Alistair Darling will deliver his final Budget before the election on Wednesday, under pressure to convince the markets he is serious about cutting Britain's record deficit while offering Labour MPs some pre-polling day cheer.
With the election thought to be just six weeks away, the Chancellor will have to walk a fine line as he seeks to offer voters hope for the future while beginning the grim task of spelling out where the spending axe will fall.
He has said repeatedly that there will be none of the traditional pre-election give-aways, instead promising a "sensible, workmanlike" financial package, intended to stimulate the fragile economic recovery.
Officials have made clear that an unexpected "windfall" from better-than-expected Government borrowing figures - put by some experts at £12 billion - would be used primarily to reduce the £178 billion deficit rather than fund a spending spree.
There will be some populist announcements - including a new crackdown on tax evasion, with punitive fines for wealthy investors who try to hide money in offshore tax havens - intended to send a political message that the economic pain will be spread fairly.
Mr Darling is expected to order the part-nationalised Royal Bank of Scotland and Lloyds to provide a further £90 billion in business lending after complaints that the Government has not done enough to restore the flow of credit.
There will also be a new requirement on the banks to provide a basic account to every adult UK citizen, intended to address the problems of "financial exclusion" faced by many of the poorest people in the country.
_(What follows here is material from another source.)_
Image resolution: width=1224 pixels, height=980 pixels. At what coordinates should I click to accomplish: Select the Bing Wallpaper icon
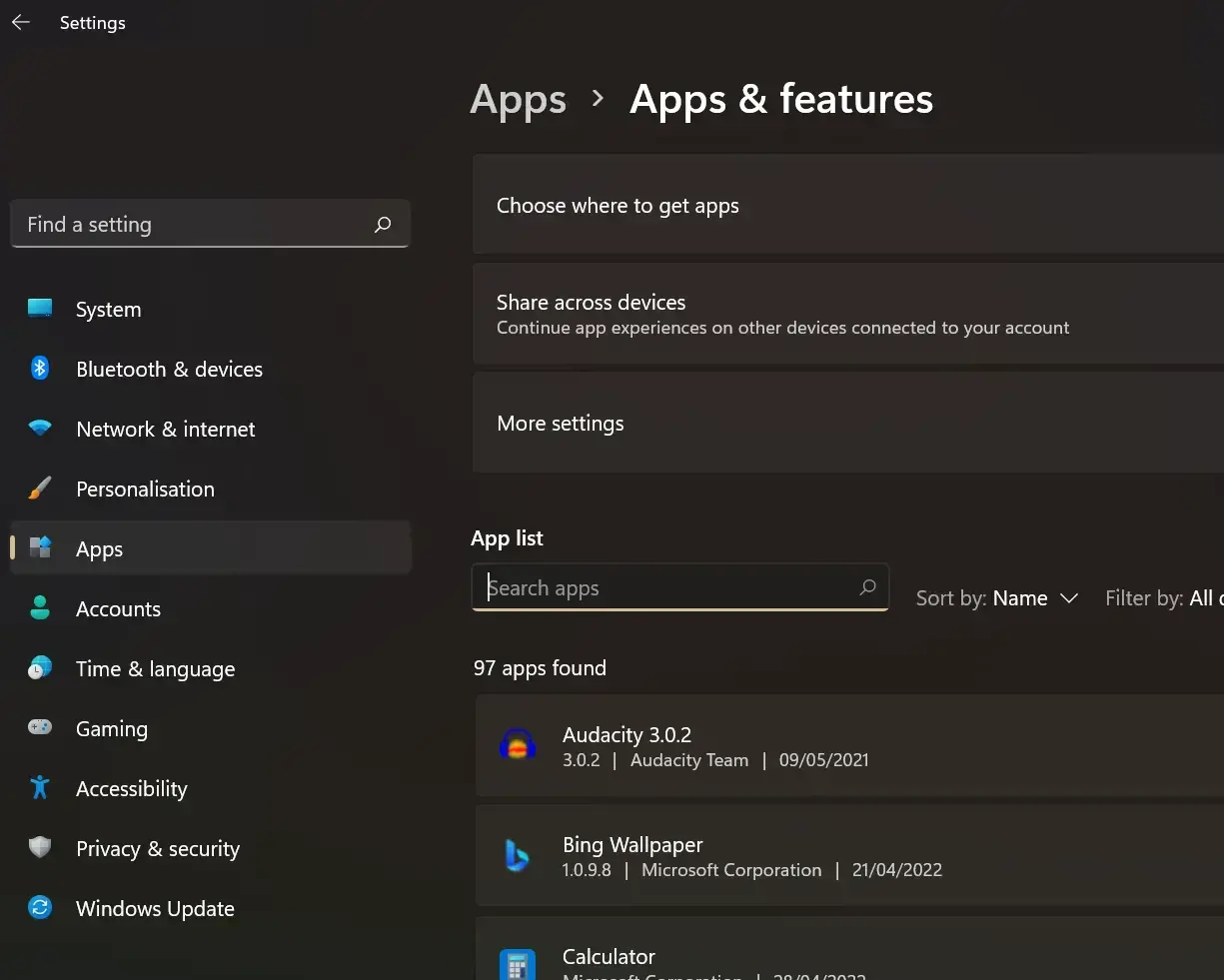pyautogui.click(x=518, y=856)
The Chancellor is expected to unveil details of a £2 billion "green" investment fund to finance projects such as wind farms and other renewable energy sources, although it is not expected to come on stream until next year.
There has been speculation also that Mr Darling will use what limited room for manoeuvre he has to provide further assistance to the young unemployed who have been particularly hard hit by the recession. However the attention of the markets will be largely focused on measures to cut Government spending.
It was widely felt that Mr Darling did not go far enough in his Pre-Budget Report (PBR) in December spelling out how he would achieve the savings necessary to meet his target of halving the deficit within four years.